## PROBLEM DESCRIPTION
Copy the rows from the line with "Task: Click Zatvoriť" through the end of the rows, swapping "Viewport" for "Window" and leaving everything else as it is. Do not include the pictures in your answer.

——————

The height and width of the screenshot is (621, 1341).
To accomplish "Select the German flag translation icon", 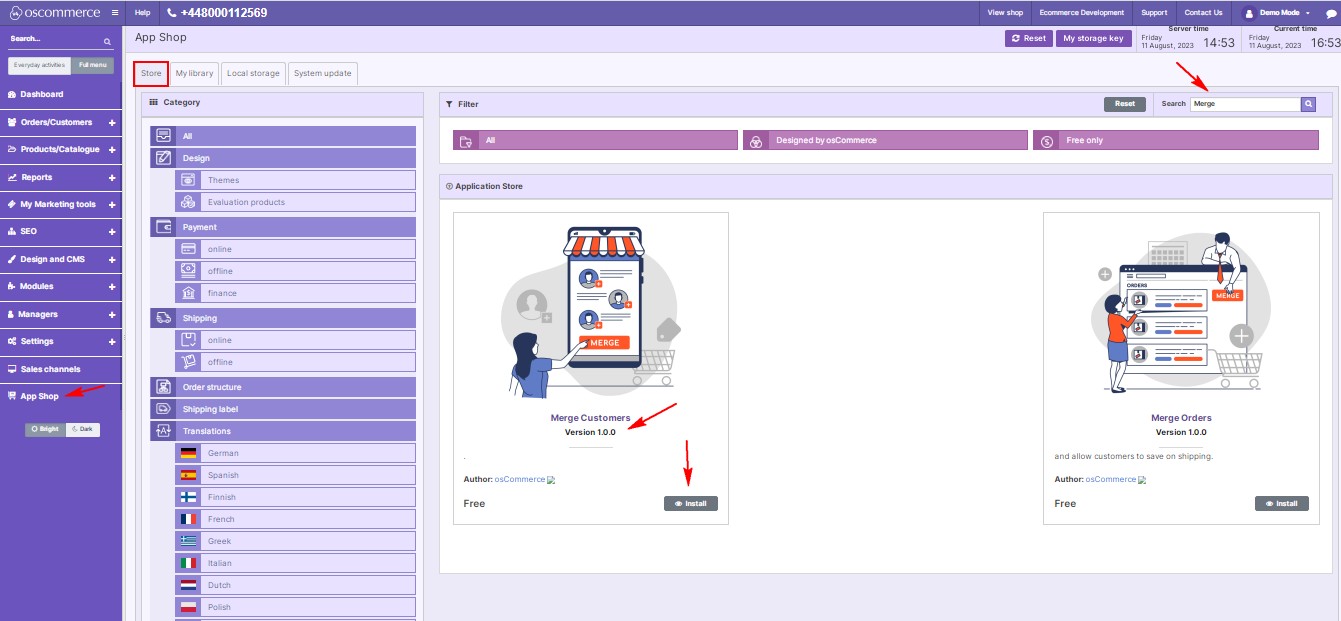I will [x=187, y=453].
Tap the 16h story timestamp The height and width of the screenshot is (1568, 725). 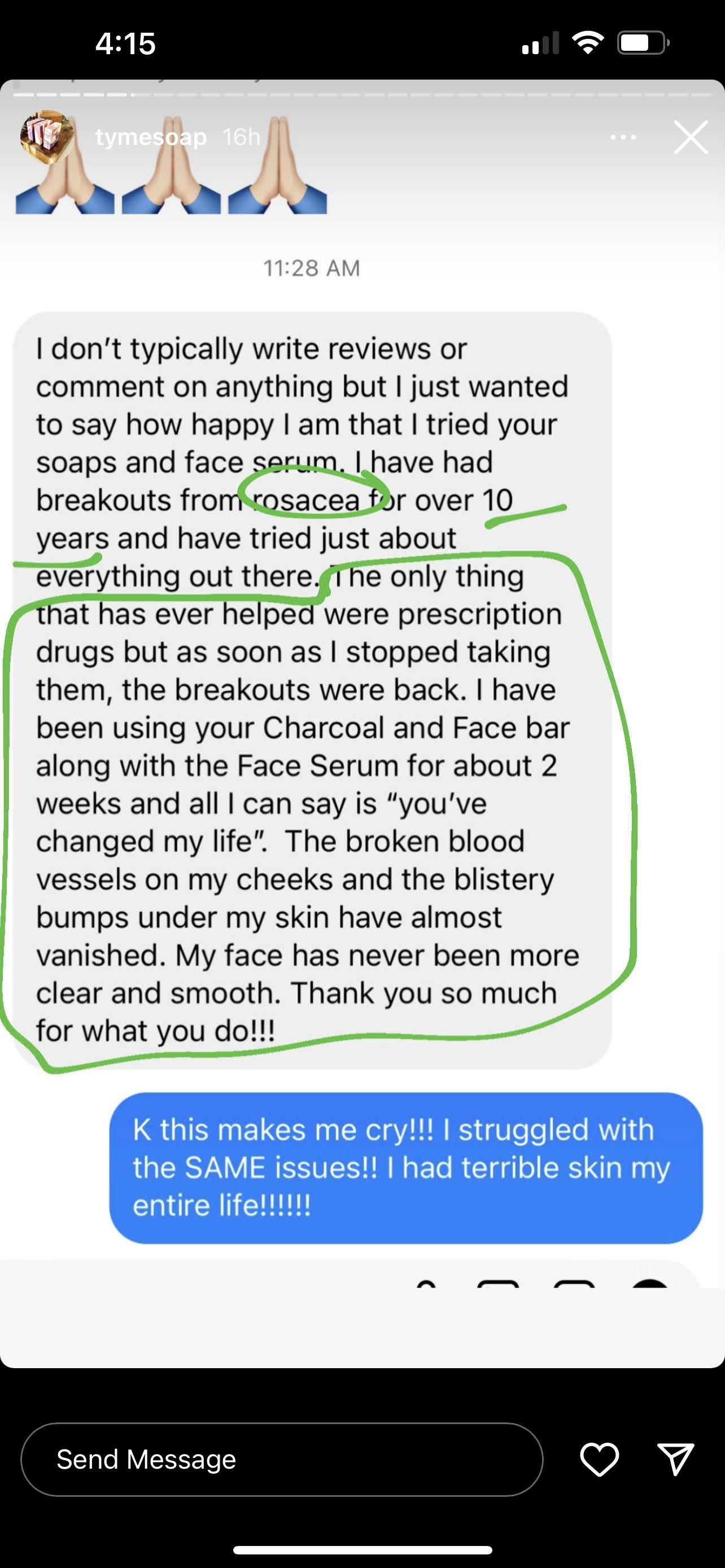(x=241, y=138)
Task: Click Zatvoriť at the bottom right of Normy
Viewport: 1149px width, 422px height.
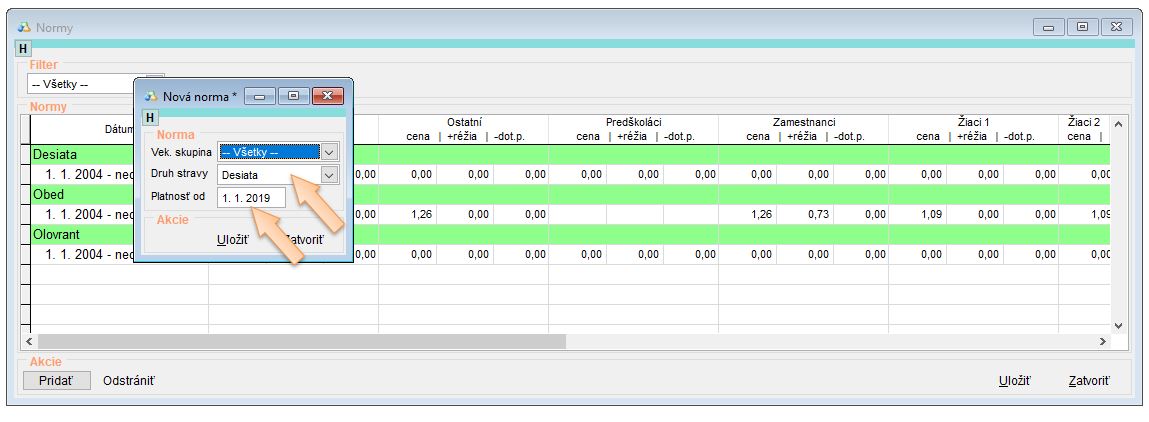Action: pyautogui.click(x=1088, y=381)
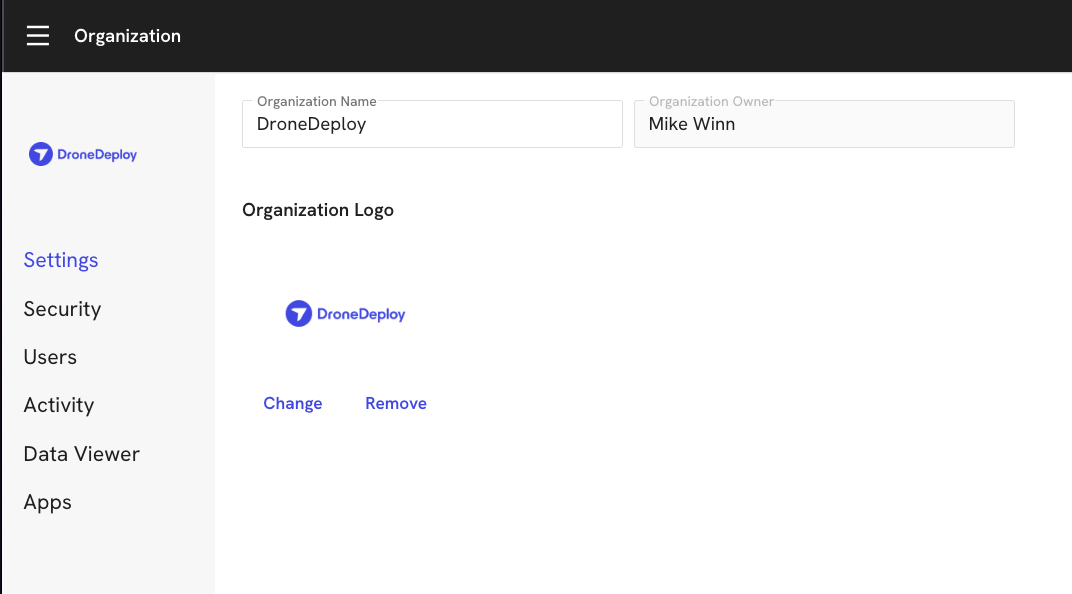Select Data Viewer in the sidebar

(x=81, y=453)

——————

## TASK ANSWER
Task: Click Zatvoriť at the bottom right of Normy
Window: 1149px width, 422px height.
Action: pyautogui.click(x=1088, y=381)
Select Data Viewer in the sidebar

(x=81, y=453)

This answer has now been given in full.